Task goal: Put the lines below into a JSON list of strings, with one string for each line and any blank lines left out.

Materials provided:
>> BEGIN

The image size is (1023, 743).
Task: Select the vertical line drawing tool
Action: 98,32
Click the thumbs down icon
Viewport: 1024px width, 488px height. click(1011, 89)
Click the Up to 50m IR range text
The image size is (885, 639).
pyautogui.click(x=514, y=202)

>> END

Exercise solution:
[
  "The image size is (1023, 743).",
  "Task: Select the vertical line drawing tool",
  "Action: 98,32",
  "Click the thumbs down icon",
  "Viewport: 1024px width, 488px height. click(1011, 89)",
  "Click the Up to 50m IR range text",
  "The image size is (885, 639).",
  "pyautogui.click(x=514, y=202)"
]